Formula: Apostilbs = Lamberts × 10,000. Why: legacy luminance units such as foot-lamberts, lamberts, apostilbs, and stilbs each use fixed cd/m² equivalents, so the calculator normalizes through candela per square meter before applying the target unit.

Lamberts (L): a legacy luminance unit with a fixed candela-per-square-meter equivalent.

Apostilbs (asb): a legacy luminance unit tied to a fixed candela-per-square-meter equivalent.

This route is useful when comparing modern display-brightness values with legacy luminance units used in projection, cinema, and older photometric references.

Because the route stays inside one cd/m2-based luminance model, the mirror page reverses the same constants without changing the underlying assumptions.

Method & Reference

  • Method basis: exact conversion formula shown in Direct Answer.
  • Applied factor: 1 Lamberts = 10,000 Apostilbs.
  • Consistency rule: calculator output and table values use the same constants and rounding policy.

Common Conversion Values

Lamberts (L)Apostilbs (asb)
1 10,000
5 50,000
10 100,000
50 500,000
100 1,000,000
500 5,000,000
1,000 10,000,000

Frequently Asked Questions

How many apostilbs are in 1 lamberts?

1 Lamberts equals 10,000 Apostilbs on this page.

Why is Lamberts to Apostilbs useful in display and projection work?

This route is useful when comparing modern display-brightness values with legacy luminance units used in cinema, projection, calibration, and older imaging references.

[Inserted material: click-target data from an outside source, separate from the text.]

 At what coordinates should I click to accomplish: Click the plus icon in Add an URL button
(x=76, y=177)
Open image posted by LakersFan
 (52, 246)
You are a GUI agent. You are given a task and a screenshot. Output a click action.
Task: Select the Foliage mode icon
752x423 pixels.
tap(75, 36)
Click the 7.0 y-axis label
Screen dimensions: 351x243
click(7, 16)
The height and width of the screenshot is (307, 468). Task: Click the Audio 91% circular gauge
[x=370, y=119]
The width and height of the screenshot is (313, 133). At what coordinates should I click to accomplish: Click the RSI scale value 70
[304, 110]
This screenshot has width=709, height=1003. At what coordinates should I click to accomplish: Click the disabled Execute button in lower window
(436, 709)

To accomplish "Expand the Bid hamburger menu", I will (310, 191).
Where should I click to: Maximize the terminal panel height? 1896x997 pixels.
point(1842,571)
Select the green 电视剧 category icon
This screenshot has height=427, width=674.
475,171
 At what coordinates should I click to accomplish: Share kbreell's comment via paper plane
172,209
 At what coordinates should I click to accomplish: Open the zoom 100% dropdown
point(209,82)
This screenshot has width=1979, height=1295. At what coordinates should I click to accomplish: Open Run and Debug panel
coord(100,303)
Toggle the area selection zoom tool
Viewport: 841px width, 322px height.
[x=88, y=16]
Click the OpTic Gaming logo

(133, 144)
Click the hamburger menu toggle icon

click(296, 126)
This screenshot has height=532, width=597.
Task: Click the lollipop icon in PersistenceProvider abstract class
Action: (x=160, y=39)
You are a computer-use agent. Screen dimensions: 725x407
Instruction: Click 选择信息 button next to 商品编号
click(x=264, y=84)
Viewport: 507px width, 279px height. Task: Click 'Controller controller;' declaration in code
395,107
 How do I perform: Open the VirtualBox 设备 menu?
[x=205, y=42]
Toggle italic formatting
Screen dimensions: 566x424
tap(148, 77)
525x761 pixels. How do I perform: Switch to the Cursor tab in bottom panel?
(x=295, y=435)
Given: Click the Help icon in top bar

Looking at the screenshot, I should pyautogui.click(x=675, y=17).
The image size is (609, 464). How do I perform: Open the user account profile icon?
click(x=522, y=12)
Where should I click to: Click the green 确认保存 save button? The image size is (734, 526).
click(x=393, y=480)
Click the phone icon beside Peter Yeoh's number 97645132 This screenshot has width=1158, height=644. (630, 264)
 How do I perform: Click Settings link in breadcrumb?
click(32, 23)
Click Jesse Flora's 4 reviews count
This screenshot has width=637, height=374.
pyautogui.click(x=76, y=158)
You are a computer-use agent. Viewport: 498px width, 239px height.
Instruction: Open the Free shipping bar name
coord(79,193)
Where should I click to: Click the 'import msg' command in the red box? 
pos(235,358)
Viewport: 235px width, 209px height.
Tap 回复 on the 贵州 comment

When would I convert lamberts to apostilbs?

Use this route when you need to restate luminance values across display, projection, or calibration scales without changing the underlying brightness basis.

How do I reverse Lamberts to Apostilbs?

Use the mirror Apostilbs to Lamberts route; it applies the inverse relationship with the same cd/m²-based luminance assumptions.